Local Dance Communities Need to Champion Their Own Identities

Felicia Rosenfeld, Director of Programming, Pentacle

Having lived and worked now in Los Angeles for almost seven years, I have listened to many Los Angeles dance stakeholders talk about what the Los Angeles dance community needs: more companies of national touring capacity and caliber; more presenters and funders of dance—like there are in San Francisco, Chicago and New York; larger audiences; more national and international recognition of Los Angeles based dance makers, etc. Conversely I have heard dance stakeholders not based in Los Angeles talk about how there is no dance in Los Angeles; there are not enough dance presenters in Los Angeles; or that most choreographers or dancers who are “serious” just want to leave Los Angeles and move to a real dance city like New York. I say enough! I challenge local, regional and national (and even international ) dance stakeholders, including: independent artists, companies, funders, government agencies, presenters, consultants, academics and everyone in between to take a deep breath and start again from a new perspective.

• _Data segment_:

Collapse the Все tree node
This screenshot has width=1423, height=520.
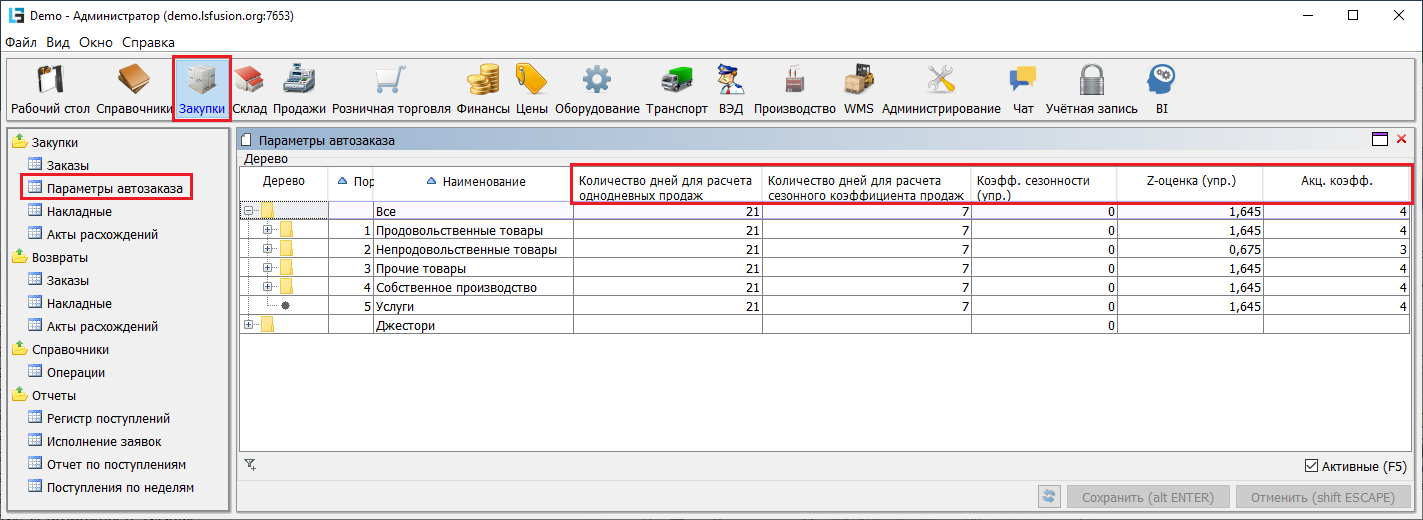(248, 211)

• _Exercise goal_: In the dance essay, how long has Felicia Rosenfeld lived and worked in Los Angeles? Please rely on the dance essay alone, not on the data.

• _Reply to the exercise_: Almost seven years.